With apologies to David Letterman, I’m going to write this as a top 10 countdown. I figure I put close to 1,000 hours into 12 classes over three years, so scoping it down to 10 key takeaways leaves out a lot. But, hey, it’s a blog post…

Without further ado, here is Dave’s “Top 10 takeaways from data science grad school”:

#10 – the value of leveraging research papers for learning

DS 780, Strategic Decision Making, required multiple papers with academic paper sources. At first, I thought this was some unessential overhead. But I came around to seeing the value of this activity and that I’ve undervalued this resource in my job and learning.

#9 – digital transformation and how marketing is changing

DS780 also provided perspective on the buzzy idea of digital transformation. As someone who has spent his career in product engineering, learning about how the world of marketing has changed in the digital world was interesting.

#8 – improved communication skills

You can always improve your communication skills. In DS 735, I was reminded of the importance of being direct and concise in writing through lectures and practice. I have less proficiency and practice in presentation skills than writing skills. The opportunity to learn new data presentation skills, practice them, and get feedback was valuable.
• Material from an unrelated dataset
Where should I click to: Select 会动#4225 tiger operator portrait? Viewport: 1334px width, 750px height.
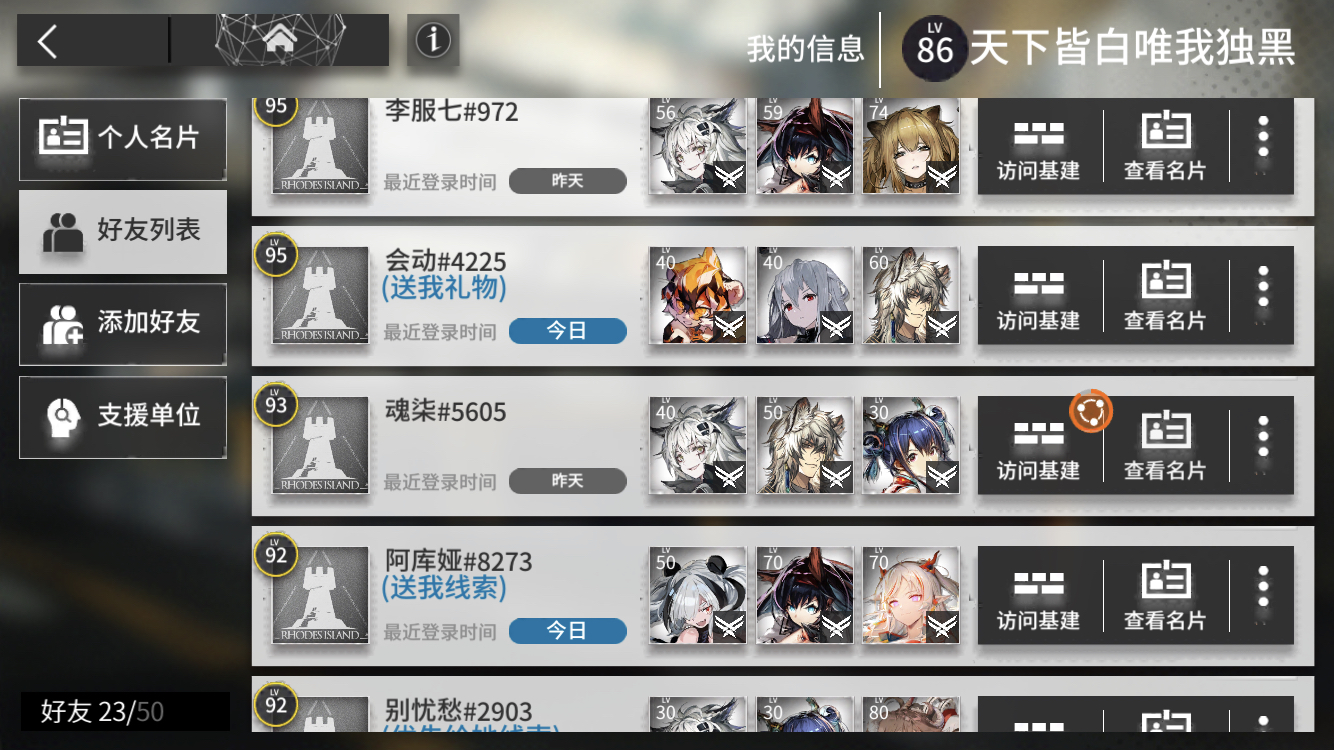(698, 296)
#7 – how operations research techniques apply to data science

When I started the program, I didn’t have a good appreciation of the difference between predictive and prescriptive techniques. Learning operations research techniques such as linear programming and stochastic simulations helped me realize there’s more to data science than ML. This is an under-appreciated aspect of the field.

#6 – a broad survey of ML algorithms

Speaking of ML, we covered a plethora of them in DS 740. Gaining an intuition of how each algorithm works as well as the prerequisites were two valuable takeaways. I also have one of the most commonly used data science references in Springer’s Elements of Statistical Learning to use in the future.
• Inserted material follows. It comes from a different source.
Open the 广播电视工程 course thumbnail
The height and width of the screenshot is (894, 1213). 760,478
#5 – an introduction to big data techniques and languages

I’ve had a bit of exposure to the big data query language, hive, before this class, but I frankly didn’t get it. Having to explicitly create map reduce programs before learning hive and pig was a great way to understand what was going on.
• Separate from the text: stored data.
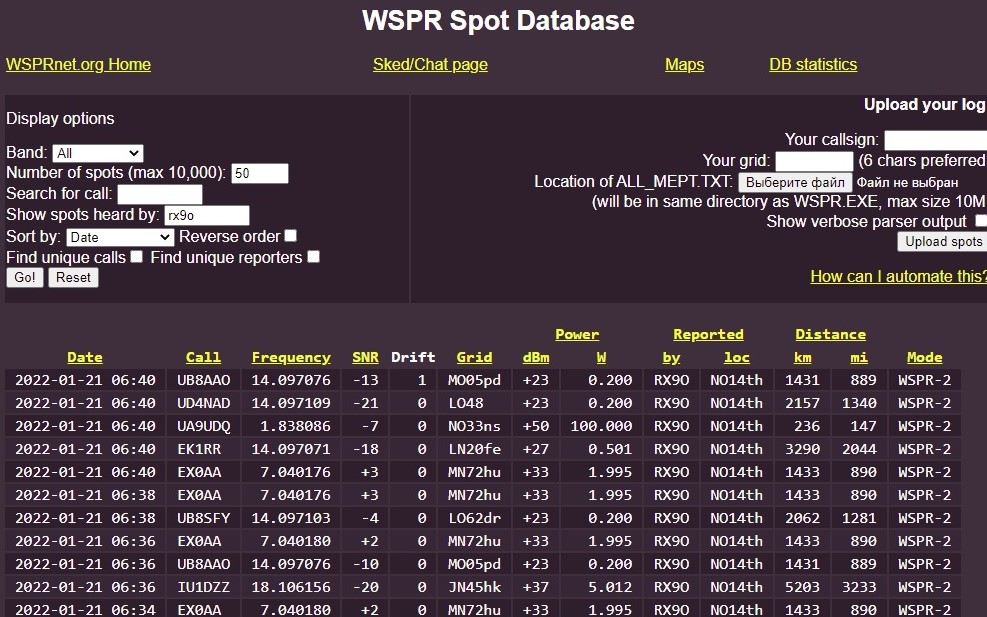
Task: Go to the Sked/Chat page
Action: coord(430,65)
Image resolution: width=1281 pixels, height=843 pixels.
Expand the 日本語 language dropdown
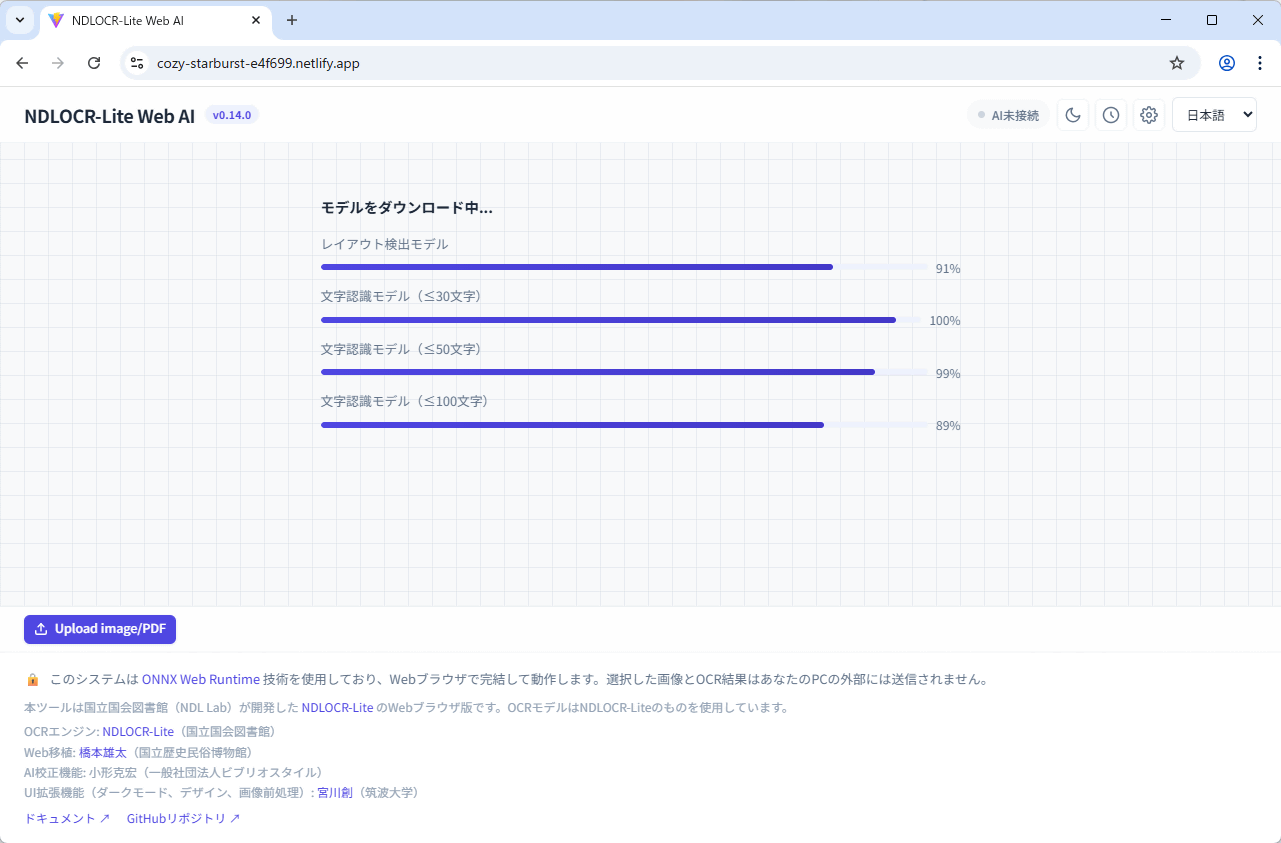coord(1214,115)

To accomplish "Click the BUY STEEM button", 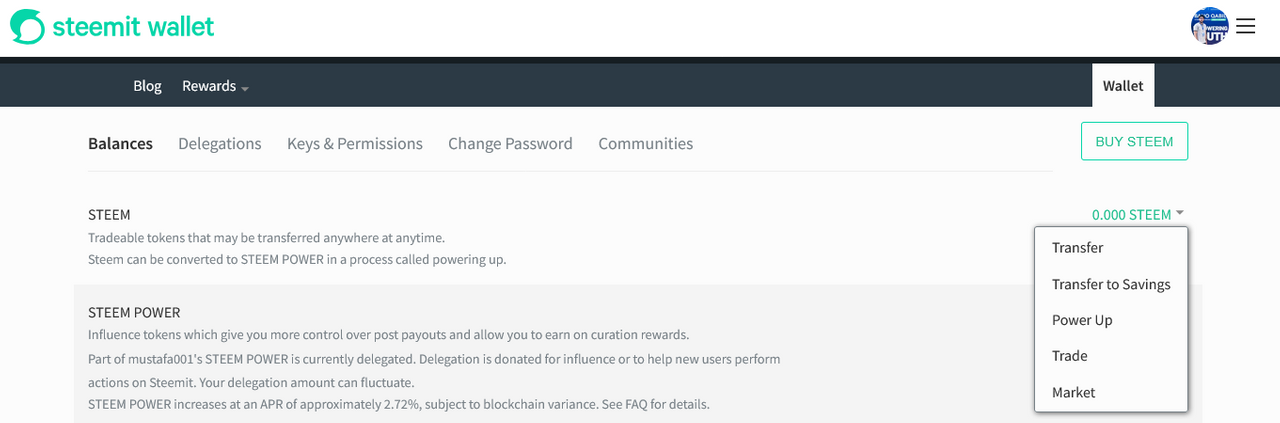I will (x=1134, y=141).

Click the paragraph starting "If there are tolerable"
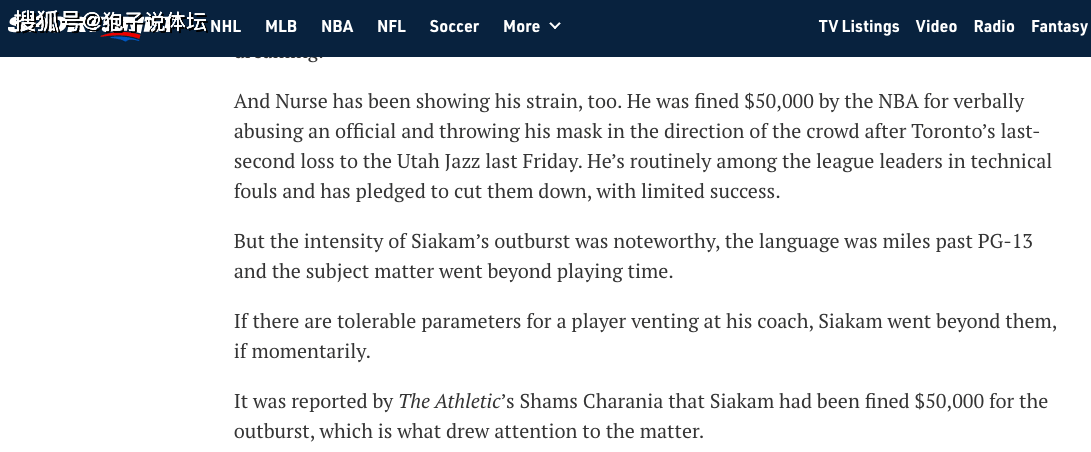coord(646,336)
#4 – a solid grounding in statistical techniques

The null hypothesis is a classic statistic essential, and something that is not intuitive. The process and language is very specific. Practice is required to do it well, and practice is what we got in DS 705. And we learned about the importance of a normal distribution, what to do when you don’t have a normal distribution, T-tests, ANOVA, and more.

#3 – a good understanding of ethical challenges in data science

Socio-technical problems are hard because they are constantly on new and changing ground. Learning how to apply ethical frameworks in DS 760 and realizing that technical publications from 15-20 years were leaning into these problems was an eye opener. I have a lot more respect for some of the work that Microsoft and other leaders are doing in this space now, and a lot less patience for companies that aren’t being proactive about privacy, security, and other ethical considerations.

#2 – what the bias-variance trade-off is all about

Bias results from a model under-representing the real world problem… an unsophisticated model. Variance happens when a model shifts significantly with new data… an overtrained model. Both are sources of model error and a middle ground between these errors must be achieved for an optimal model. This is an essential for applying ML.

And the #1 takeaway from data science grad school… data science is a lot more than algorithms!

The #1 takeaway has to do with the breadth of topics addressed in the courses. Unlike a boot camp where you learned how to code in R or a MOOC on neural networks, the curriculum touched on a wide variety of topics in data science. As this top 10 shows, many of those topics are not technical in nature. For the technical topics, understanding the underlying concepts are important to having intuition for applying the techniques.

A few more thoughts…

I could write a lot more about the program itself, but this post is already getting long. I will emphasize one point, however. The UW program is a multi-university, multi-department program. This diversity is a definite strength of the program and was an important factor in my top takeaway.

Given the variety of backgrounds entering the program, this list will vary quite a bit with different students. You don’t see many software engineering or programming items in my list, for example.  For others, becoming proficient in R or Python might be their top takeaway.

I am fortunate to work for a company, Microsoft, with a tuition reimbursement program. I would be remiss if I didn’t call that out as it was a huge enabler for me. Tuition reimbursement is an under-utilized benefit… take advantage it if you can!

From a personal standpoint, my goal was to leverage this investment into new roles and challenges in my career. The analytics portion of my job has been slowly increasing over the last few years, and I am now transitioning into a role where my focus will be adding intelligent capabilities that leverage data to the Dynamics 365 Finance and Operations product. This is an exciting new challenge made possible by the investment and learning from my data science graduate school experience.